When I was a little girl—less than a year ago, that era before Mum took her unannounced leave, but it seemed a distant past, those green sweet-scented countryside days before all this grey London smut—when I was thirteen-going-on-ten instead of fourteen-going-on-thirty, I used to run out into the woods of Ferndell Park, my home, and look for things, anything, just searching. Climbing trees, peering into the crannies of the rocks, pretending there was some treasure to be found. The trove I accumulated had included jay-feathers, yellow-striped snail-shells, someone’s garnet earring, plover-eggs, pennies that had turned green, interesting stones that I suspected might contain gems within them—and I suppose I still look for things of value in unlikely places; this has become my life’s calling.
Undertaking to search Mrs. Tupper’s house, then, I set about the task not only with energy born of desperation but with the keen interest of a lifelong Nosey-Nellie and with a practised eye to note anything unusual, anything at all.
As the mysterious intruders had most rudely strewn Mrs. Tupper’s poor belongings, I took the opposite approach: I put things away. Lighting every candle, every lantern and oil-lamp (in outrageous defiance of the usual parsimony of the place), inch by inch I inspected the dwelling and every item therein by replacing each thing where it belonged.
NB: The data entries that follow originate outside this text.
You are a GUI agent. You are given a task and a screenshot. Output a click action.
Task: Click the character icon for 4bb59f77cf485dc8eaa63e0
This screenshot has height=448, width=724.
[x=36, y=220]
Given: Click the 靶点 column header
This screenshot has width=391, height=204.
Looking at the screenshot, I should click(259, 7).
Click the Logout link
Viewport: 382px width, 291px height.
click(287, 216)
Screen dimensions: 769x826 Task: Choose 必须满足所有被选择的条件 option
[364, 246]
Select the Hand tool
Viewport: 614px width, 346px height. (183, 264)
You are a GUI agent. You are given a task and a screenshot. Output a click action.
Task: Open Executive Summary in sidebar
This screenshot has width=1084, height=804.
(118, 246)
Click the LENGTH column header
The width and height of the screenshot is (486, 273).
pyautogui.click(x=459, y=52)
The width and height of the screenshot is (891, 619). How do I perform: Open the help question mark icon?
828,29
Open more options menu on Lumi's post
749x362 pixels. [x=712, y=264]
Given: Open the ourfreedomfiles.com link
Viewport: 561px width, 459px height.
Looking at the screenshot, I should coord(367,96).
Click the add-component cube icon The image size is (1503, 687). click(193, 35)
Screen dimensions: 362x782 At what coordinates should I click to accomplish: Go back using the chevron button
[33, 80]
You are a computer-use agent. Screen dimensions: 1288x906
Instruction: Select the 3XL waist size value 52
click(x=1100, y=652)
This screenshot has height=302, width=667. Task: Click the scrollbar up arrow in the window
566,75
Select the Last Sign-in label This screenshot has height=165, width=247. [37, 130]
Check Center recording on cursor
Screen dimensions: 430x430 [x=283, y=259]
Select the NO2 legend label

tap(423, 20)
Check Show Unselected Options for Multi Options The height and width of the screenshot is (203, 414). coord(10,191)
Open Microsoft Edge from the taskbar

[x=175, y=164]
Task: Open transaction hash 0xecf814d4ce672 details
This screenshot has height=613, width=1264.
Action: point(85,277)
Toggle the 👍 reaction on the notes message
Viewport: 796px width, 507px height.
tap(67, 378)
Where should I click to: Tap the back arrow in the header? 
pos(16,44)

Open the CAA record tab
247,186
Or, in the case of broken dishes, sweeping up the shards and depositing them in the dust-bin.
Also shattered were the two crockery spaniels who had guarded the ends of the mantel. I inspected their interior surfaces carefully, but saw no sign that anything had been concealed in them.
The contents of Mrs. Tupper’s carved memorabilia box lay torn and strewn on the floor. I inspected them as I collected them: my landlady’s babyhood record of baptism so old and brittle it had broken into pieces along the folds, equally ancient sepia-toned photographic portraits most likely of family members, a similar one of stiffly-ranked children being promoted from the Sisters of Mercy Ragged School of Hoisington—Mrs. Tupper had done well for one who had made her start in a ragged school!—the wedding photograph I had seen before, her yellowing marriage certificate, the deed to the house, et cetera. From all of this I discovered that Mrs. Tupper’s first name was Dinah, but nothing more.
The hour was late, but I could not possibly sleep; I continued working. When I had inspected and tidied the kitchen and parlour to my dissatisfaction, I tore myself a hunk of bread and forced myself to eat it, knowing I needed to safeguard my strength. Then, gnawing the crust, I trudged upstairs to assail Mrs. Tupper’s bedroom.